Ce que voyant le bienheureux Benoît, il se prosterna en terre et supplia le Tout-Puissant de protéger par la vertu de sa droite l’âme de cette sœur aimée et de lui faire franchir les légions de démons infernaux qui voudraient s’opposer à son passage, et ces supplications furent exaucées, et Dieu accorda l’éternel repos à cette âme pour qui Benoît avait tant prié.

Consolé par ce qu’il avait vu, S. Benoît se leva et, pour remercier Dieu de la gloire accordée à Scholastique, il chanta plusieurs hymnes d’actions de grâces, et annonça à ses frères le trépas de cette très douce sœur !...

Il les envoya ensuite au couvent où la vierge avait rendu le dernier soupir, afin qu’ils rapportassent son corps dans le tombeau qu’il s’était préparé.

Or les sœurs qui avaient assisté à ces derniers moments, voyant comme un certain éclat de gloire jaillir de son corps, tombèrent la face contre terre et avec d’abondantes larmes la conjurèrent de demander à N. S. qu’elles pussent un jour la suivre là où elle les avait précédées.

Leur première douleur passée, elles enveloppèrent dans des linges très blancs avec des aromates précieux le corps de la vierge, qu’elles déposèrent dans le cercueil, et pendant trois nuits elles célèbrent ses funérailles avec des chants mêlés à leurs sanglots.

Les frères du monastère de S. Benoît vinrent en grand nombre et pleurèrent à leur tour le passage de la vierge Scholastique ; et, de concert avec les sœurs, ils disaient :

« Hélas ! hélas ! vénérable mère et maîtresse chérie, comment nous avez-vous quittés tout à coup ! A qui nous remettez-vous ? Priez Notre-Seigneur Jésus, vers qui vous allez, ô âme très sainte. Votre vie a été douce, douce votre société, doux votre trépas ; tout a été très suave en vous. »
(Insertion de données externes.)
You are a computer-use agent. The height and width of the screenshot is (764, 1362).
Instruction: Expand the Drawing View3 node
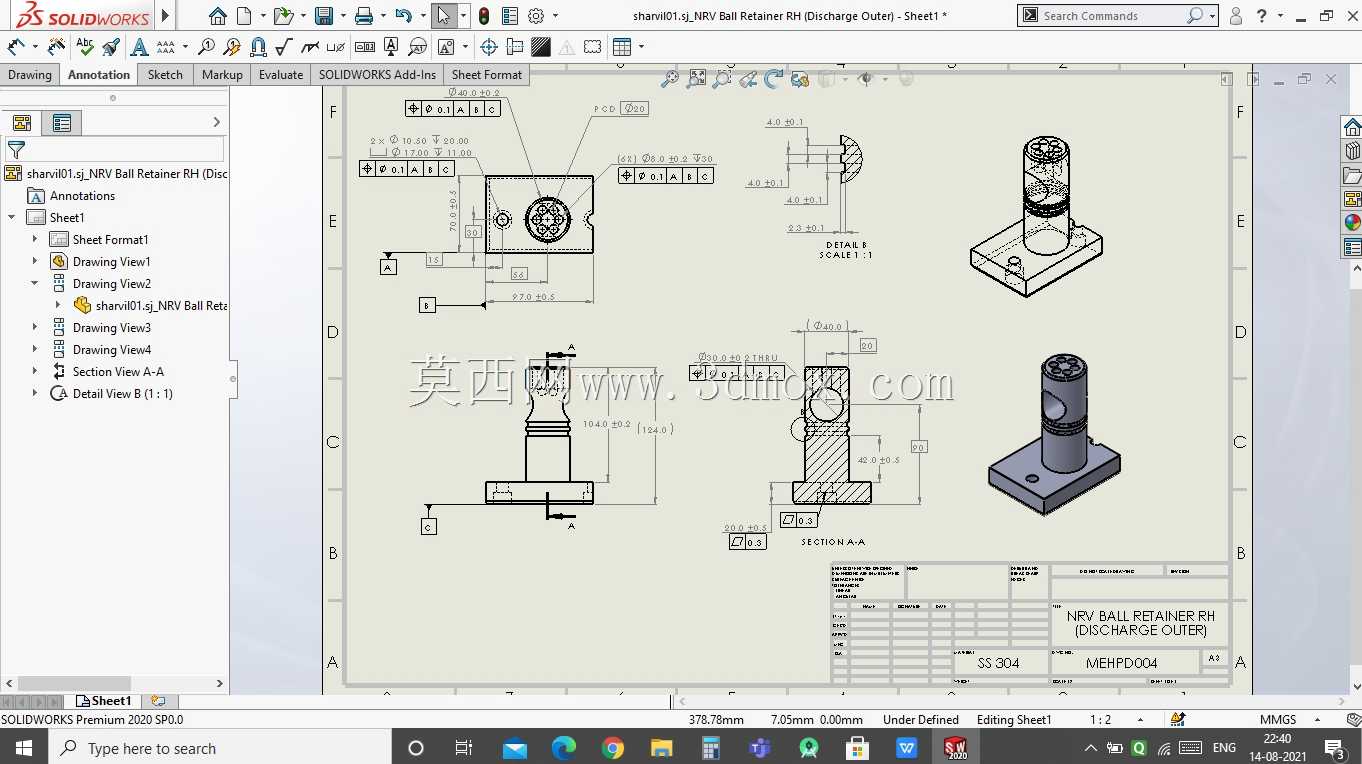(35, 327)
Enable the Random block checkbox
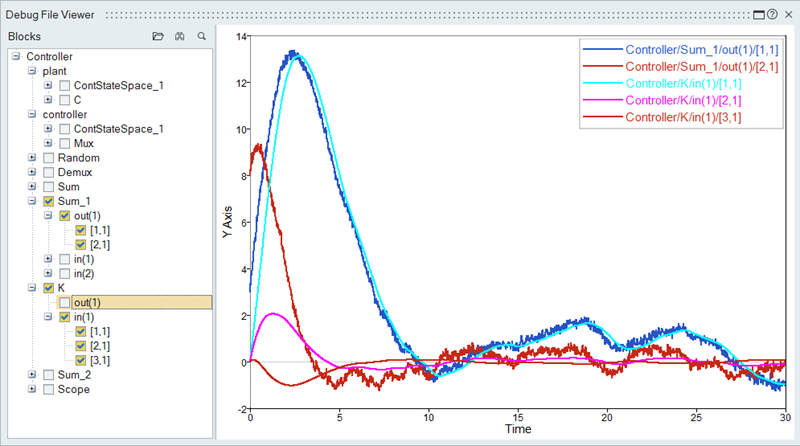800x446 pixels. tap(49, 158)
Les cérémonies terminées, le corps de Scholastique fut porté au Mont-Cassin.

S. Benoît le reçut et le fit déposer lui-même en son propre tombeau.
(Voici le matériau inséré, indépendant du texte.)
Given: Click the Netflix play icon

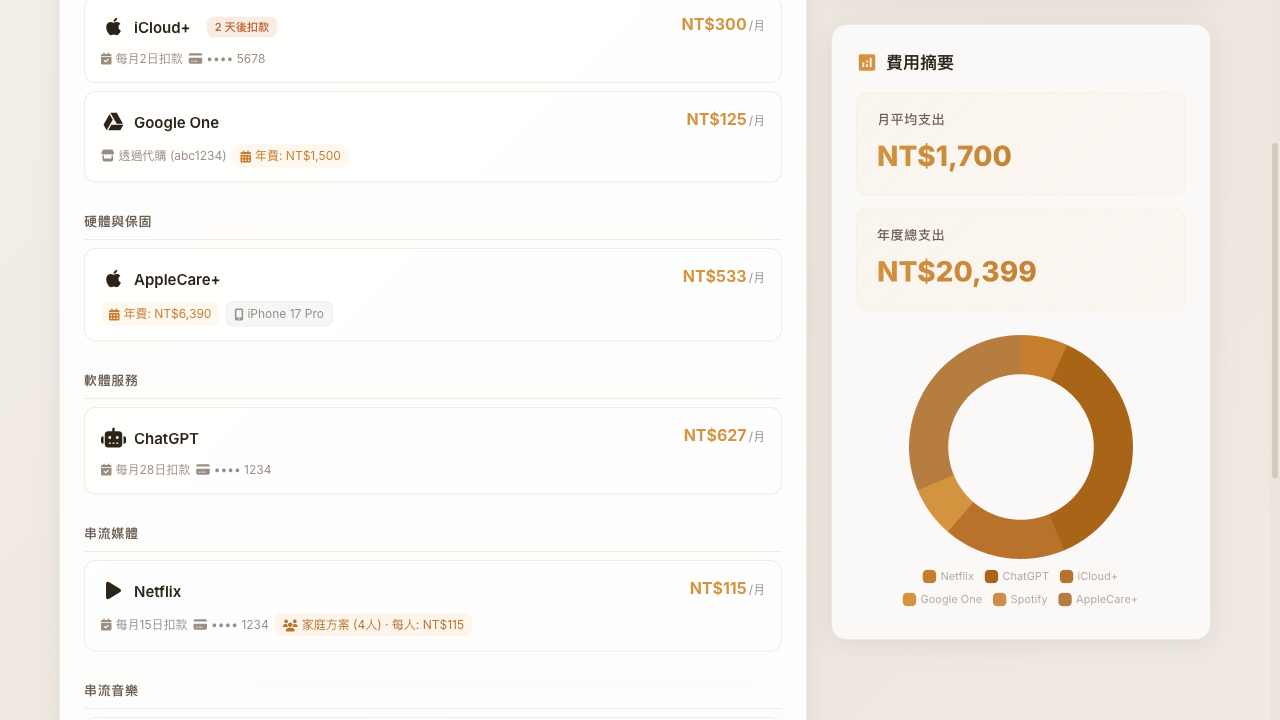Looking at the screenshot, I should pos(114,591).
Et c’est ainsi que Scholastique l’emporta encore en cette circonstance, et franchit le seuil dont Benoît l’avait autrefois interdit à jamais le passage.

Or, tandis que les frères pleuraient, le bienheureux Benoît les consolait en ces termes :

« Ne pleurez pas, mes frères bien-aimés, c’est assurément par l’ordre de Dieu qu’elle nous a précédés, afin de pouvoir nous venir au secours contre tous les efforts du démon et nous aider à demeurer parfaits en toutes choses. »

Cette mort de sa sœur fut pour S. Benoît le signal du départ, car ceux qui avaient été unis dans la naissance devaient l’être dans la mort.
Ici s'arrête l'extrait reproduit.